Dispersion Relations and Pole-Skipping in a Holographic Charmonium Model with Rotating Plasma
Luiz F. Ferreira
TL;DR
This work studies charmonium in a rotating quark-gluon plasma using a bottom-up holographic QCD model. By computing quasinormal modes, retarded Green’s functions, and spectral functions in longitudinal and transverse sectors, it uncovers how rotation (through the Lorentz factor γ) and system size (radius l) modify meson masses, widths, and diffusion, with pole-skipping points linked to hydrodynamic modes in the longitudinal channel and to Matsubara-like structures in the transverse channel. A key result is the rotation-induced suppression of charmonium stability, especially in the transverse direction, and a rotation- and geometry-dependent spin alignment that qualitatively tracks experimental data.

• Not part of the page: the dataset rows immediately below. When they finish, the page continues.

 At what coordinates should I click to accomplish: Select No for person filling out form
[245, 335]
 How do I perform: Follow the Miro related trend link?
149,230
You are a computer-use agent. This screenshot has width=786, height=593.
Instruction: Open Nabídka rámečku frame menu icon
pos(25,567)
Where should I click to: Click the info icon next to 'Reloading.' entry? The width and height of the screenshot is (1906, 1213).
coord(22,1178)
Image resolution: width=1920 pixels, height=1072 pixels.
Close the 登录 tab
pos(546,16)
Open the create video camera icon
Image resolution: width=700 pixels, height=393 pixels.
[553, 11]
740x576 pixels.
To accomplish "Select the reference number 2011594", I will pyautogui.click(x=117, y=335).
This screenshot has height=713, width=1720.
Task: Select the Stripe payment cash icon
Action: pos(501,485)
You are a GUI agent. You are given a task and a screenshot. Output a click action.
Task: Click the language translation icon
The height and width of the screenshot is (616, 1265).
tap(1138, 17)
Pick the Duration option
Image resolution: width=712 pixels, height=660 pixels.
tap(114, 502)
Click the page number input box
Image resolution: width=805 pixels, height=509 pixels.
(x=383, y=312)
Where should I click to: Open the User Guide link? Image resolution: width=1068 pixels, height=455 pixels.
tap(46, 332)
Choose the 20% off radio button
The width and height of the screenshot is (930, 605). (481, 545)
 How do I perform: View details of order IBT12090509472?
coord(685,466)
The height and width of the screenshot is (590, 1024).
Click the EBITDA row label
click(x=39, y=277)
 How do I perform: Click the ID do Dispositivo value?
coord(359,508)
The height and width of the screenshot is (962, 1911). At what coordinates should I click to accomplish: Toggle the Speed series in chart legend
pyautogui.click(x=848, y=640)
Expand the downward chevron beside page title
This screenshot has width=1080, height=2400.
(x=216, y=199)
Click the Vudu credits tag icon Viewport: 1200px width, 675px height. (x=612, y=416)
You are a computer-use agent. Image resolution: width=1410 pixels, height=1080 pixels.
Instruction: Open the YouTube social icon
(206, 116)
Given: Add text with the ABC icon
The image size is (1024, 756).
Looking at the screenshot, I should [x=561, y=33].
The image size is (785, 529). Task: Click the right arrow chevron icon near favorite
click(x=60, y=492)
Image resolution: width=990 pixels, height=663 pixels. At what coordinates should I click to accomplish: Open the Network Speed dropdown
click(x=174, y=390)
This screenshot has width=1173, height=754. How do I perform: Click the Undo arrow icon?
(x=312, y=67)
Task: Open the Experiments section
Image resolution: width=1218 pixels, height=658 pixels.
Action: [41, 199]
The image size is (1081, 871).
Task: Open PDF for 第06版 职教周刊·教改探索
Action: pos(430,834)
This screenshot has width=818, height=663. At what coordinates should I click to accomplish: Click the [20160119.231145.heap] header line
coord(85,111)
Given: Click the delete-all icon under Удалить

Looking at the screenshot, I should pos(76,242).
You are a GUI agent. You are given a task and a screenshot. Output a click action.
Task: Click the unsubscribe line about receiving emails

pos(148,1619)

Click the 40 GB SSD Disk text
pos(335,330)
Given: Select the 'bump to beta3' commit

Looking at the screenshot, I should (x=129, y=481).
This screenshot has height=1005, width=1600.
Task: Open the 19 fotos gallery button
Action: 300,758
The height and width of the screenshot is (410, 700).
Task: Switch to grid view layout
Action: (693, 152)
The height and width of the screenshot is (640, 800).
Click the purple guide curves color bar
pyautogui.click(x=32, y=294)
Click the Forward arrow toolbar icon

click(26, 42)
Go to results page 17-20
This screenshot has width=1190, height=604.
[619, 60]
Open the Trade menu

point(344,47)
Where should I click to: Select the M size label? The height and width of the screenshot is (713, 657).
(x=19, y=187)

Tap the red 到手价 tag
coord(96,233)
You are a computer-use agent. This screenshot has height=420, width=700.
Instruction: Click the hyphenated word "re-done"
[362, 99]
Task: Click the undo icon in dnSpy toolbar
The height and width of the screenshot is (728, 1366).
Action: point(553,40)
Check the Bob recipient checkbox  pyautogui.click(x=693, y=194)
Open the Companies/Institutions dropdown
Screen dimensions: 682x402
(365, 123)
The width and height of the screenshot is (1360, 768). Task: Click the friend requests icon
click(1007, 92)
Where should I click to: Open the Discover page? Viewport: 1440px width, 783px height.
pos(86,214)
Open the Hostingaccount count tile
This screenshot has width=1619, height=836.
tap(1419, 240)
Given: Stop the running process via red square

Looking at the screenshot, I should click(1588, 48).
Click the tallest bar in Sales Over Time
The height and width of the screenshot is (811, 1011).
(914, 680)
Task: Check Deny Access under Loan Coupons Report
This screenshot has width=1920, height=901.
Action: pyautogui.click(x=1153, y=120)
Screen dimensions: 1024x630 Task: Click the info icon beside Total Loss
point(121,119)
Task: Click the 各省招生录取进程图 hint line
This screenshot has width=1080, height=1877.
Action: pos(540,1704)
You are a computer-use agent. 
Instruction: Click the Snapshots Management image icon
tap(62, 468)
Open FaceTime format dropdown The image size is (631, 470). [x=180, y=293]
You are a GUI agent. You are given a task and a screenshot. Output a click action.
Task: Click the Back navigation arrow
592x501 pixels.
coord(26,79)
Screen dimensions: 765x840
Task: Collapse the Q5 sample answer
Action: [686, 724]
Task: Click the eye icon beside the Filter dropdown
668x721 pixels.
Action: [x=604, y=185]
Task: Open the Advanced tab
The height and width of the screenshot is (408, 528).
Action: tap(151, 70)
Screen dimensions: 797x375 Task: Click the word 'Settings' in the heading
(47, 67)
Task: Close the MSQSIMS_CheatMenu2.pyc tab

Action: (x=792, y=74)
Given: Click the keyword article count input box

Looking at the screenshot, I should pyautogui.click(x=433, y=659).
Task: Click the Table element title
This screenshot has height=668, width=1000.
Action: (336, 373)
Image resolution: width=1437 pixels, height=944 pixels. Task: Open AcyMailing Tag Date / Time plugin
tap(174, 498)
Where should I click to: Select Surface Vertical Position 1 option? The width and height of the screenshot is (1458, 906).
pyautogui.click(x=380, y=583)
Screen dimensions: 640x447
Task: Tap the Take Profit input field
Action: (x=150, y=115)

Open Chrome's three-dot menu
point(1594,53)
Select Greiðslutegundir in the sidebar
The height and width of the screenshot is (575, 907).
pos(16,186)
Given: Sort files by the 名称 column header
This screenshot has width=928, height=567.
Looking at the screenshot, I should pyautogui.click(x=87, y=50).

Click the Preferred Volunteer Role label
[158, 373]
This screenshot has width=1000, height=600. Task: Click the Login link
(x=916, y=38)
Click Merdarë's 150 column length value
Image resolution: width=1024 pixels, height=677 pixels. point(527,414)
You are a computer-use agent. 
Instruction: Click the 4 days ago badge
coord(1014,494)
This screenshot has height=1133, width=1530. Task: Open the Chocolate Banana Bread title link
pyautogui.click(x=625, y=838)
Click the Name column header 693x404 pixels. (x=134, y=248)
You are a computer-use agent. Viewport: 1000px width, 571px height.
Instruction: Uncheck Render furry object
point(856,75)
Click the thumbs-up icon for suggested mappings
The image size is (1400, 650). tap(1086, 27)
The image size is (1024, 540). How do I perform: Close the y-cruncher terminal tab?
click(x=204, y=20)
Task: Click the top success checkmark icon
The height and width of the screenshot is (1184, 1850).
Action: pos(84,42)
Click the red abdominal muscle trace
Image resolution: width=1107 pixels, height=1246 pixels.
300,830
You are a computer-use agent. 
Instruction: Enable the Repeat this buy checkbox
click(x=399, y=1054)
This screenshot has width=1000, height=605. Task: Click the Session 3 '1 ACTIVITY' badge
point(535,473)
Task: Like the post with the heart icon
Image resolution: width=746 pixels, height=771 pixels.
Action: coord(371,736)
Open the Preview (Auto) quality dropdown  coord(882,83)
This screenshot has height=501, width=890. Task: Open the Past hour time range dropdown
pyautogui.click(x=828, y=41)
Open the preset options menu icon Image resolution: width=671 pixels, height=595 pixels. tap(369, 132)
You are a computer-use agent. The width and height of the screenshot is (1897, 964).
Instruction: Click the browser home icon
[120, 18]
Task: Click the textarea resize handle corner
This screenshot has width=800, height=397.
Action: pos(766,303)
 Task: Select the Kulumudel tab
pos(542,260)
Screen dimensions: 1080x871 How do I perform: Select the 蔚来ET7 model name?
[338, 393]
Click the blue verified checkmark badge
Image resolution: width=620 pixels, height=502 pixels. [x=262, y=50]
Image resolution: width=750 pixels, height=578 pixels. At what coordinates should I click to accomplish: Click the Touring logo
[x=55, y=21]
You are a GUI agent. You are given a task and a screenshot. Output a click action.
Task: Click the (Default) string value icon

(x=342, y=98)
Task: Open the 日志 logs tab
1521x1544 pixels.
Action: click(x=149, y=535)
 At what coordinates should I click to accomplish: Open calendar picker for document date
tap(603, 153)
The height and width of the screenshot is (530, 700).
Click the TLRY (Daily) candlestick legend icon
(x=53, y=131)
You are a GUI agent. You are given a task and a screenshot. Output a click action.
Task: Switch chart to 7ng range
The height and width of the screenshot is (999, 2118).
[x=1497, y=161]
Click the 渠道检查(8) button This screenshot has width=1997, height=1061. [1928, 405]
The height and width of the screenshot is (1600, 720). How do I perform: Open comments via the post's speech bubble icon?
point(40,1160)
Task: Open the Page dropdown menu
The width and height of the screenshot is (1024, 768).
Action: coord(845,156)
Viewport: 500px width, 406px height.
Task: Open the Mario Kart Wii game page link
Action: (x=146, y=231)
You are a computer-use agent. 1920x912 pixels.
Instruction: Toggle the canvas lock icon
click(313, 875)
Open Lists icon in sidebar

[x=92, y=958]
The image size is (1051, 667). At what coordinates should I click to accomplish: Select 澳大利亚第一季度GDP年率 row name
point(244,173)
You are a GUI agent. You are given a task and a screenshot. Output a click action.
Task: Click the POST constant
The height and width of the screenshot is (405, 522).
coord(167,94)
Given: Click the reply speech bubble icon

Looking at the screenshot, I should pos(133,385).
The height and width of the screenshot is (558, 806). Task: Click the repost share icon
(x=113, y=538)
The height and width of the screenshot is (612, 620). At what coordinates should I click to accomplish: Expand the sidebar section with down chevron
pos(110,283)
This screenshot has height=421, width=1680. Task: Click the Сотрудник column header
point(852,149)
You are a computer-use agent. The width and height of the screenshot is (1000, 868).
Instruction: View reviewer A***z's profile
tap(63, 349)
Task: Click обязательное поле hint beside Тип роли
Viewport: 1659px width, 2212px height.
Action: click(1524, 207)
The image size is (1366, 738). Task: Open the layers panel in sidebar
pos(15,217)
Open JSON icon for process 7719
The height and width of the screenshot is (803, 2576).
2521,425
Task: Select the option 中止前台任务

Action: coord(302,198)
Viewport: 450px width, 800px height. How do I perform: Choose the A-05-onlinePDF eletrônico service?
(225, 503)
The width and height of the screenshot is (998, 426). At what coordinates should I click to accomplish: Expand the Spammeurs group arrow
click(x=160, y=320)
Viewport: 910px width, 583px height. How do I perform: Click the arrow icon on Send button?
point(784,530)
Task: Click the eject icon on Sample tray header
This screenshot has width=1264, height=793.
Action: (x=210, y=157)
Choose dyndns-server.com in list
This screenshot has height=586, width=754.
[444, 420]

The study provides a holographic framework to connect microscopic spectral features to macroscopic transport and spin observables in non-central heavy-ion collisions, laying groundwork for incorporating magnetic fields and more realistic QGP dynamics.
Abstract
In this paper, we employ a bottom-up holographic QCD model to investigate the dissociation of charmonium states moving in a rotating medium by calculating their quasinormal modes. We begin by reviewing the holographic quarkonium spectrum at zero temperature. Then, we derive the equations of motion for heavy vector mesons propagating in a rotating plasma, separating the analysis into longitudinal and transverse directions relative to the wave vector. Additionally, we compute the charge diffusion constant in the rotating background and analyze the pole-skipping phenomenon, which emerges in the retarded Green's function. Finally, we investigate the impact of rotation on the spin alignment of the J/psi state in the helicity frame, utilizing the spectral function obtained from the holographic framework.